Wu Xian (吴宪; June 28, 1915 – July 1995) was a Chinese politician who served as Mayor of Hangzhou on two occasions between 1951 and 1962. He also held senior positions in Zhejiang, including deputy governor of the province, secretary of the Secretariat of the Chinese Communist Party Zhejiang Provincial Committee, and vice chairman of the Chinese People's Political Consultative Conference Zhejiang Provincial Committee. He was a delegate to the 8th National Congress of the Chinese Communist Party and served as a deputy to the first three National People's Congresses.

== Biography ==

Wu was born in Wuqiao County, Zhili (now Hebei), on June 28, 1915. While attending middle school, he came under the influence of progressive political thought and became active in the student movement in Tianjin. He participated in and helped organize anti-Japanese demonstrations, including the December 9th Movement in 1935. He joined the National Liberation Vanguard Corps the following year.

In 1938, Wu joined the New Fourth Army and became a member of the Chinese Communist Party. During the Second Sino-Japanese War and the subsequent Chinese Civil War, he served in a number of political and organizational positions, including deputy director of the enemy affairs department of the New Fourth Army's Fourth Division, deputy director of the urban work department of the CCP Central China Bureau, director of the liaison department of the political department of the East China Field Army, deputy secretary of the Party committee of the 35th Army, and director of its political department. He participated in several major military campaigns, including the Menglianggu campaign, the Jinan campaign, and the Huaihai campaign.

Following the Communist victory in the Chinese Civil War, Wu was appointed secretary-general of the Chinese Communist Party Zhejiang Provincial Committee after the liberation of Hangzhou in May 1949. He subsequently served as vice mayor, mayor, and Communist Party secretary of Hangzhou. Between July 1951 and January 1955, and again from July 1955 to September 1962, he served two terms as Mayor of Hangzhou. During this period, he also held concurrent positions including Party secretary of Hangzhou.

Beginning in 1958, Wu served as vice governor of Zhejiang while concurrently holding leading positions in Hangzhou, including First Secretary of the CCP Hangzhou Municipal Committee and mayor. He later became secretary of the Secretariat of the CCP Zhejiang Provincial Committee. In December 1977, he was appointed vice chairman of the Fourth Zhejiang Provincial Committee of the Chinese People's Political Consultative Conference, a position he held until his retirement.

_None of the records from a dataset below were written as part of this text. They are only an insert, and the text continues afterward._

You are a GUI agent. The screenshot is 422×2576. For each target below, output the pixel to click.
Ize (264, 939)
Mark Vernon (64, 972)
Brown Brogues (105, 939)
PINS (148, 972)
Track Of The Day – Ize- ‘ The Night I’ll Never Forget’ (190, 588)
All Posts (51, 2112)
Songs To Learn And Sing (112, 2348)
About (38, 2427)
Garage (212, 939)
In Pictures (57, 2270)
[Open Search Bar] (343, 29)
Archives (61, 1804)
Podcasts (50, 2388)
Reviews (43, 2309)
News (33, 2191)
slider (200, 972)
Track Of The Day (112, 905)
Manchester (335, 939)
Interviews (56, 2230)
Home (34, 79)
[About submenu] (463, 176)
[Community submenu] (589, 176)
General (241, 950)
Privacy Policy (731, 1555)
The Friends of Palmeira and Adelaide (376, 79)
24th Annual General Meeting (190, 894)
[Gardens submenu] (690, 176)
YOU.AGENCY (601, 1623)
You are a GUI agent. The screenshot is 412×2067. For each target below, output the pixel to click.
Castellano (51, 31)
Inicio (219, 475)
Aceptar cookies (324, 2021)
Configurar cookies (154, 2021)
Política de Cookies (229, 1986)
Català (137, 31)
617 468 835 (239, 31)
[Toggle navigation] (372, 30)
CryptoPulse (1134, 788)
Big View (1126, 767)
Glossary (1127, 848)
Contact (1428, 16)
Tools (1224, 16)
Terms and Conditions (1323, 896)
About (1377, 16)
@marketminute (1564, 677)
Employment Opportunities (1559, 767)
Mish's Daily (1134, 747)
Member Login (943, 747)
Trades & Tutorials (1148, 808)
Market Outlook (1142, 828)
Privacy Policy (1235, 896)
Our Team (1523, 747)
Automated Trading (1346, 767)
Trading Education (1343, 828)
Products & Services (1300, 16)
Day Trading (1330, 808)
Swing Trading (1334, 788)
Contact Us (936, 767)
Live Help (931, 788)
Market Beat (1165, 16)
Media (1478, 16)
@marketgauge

Wu was elected as a delegate to the 8th National Congress of the Chinese Communist Party. He also served as a deputy to the 1st National People's Congress, 2nd National People's Congress, and 3rd National People's Congress. Wu died in Hangzhou in July 1995 at the age of 80.

== Personal life ==
Wu's son, Wu Shengli, served as commander of the People's Liberation Army Navy and attained the rank of admiral.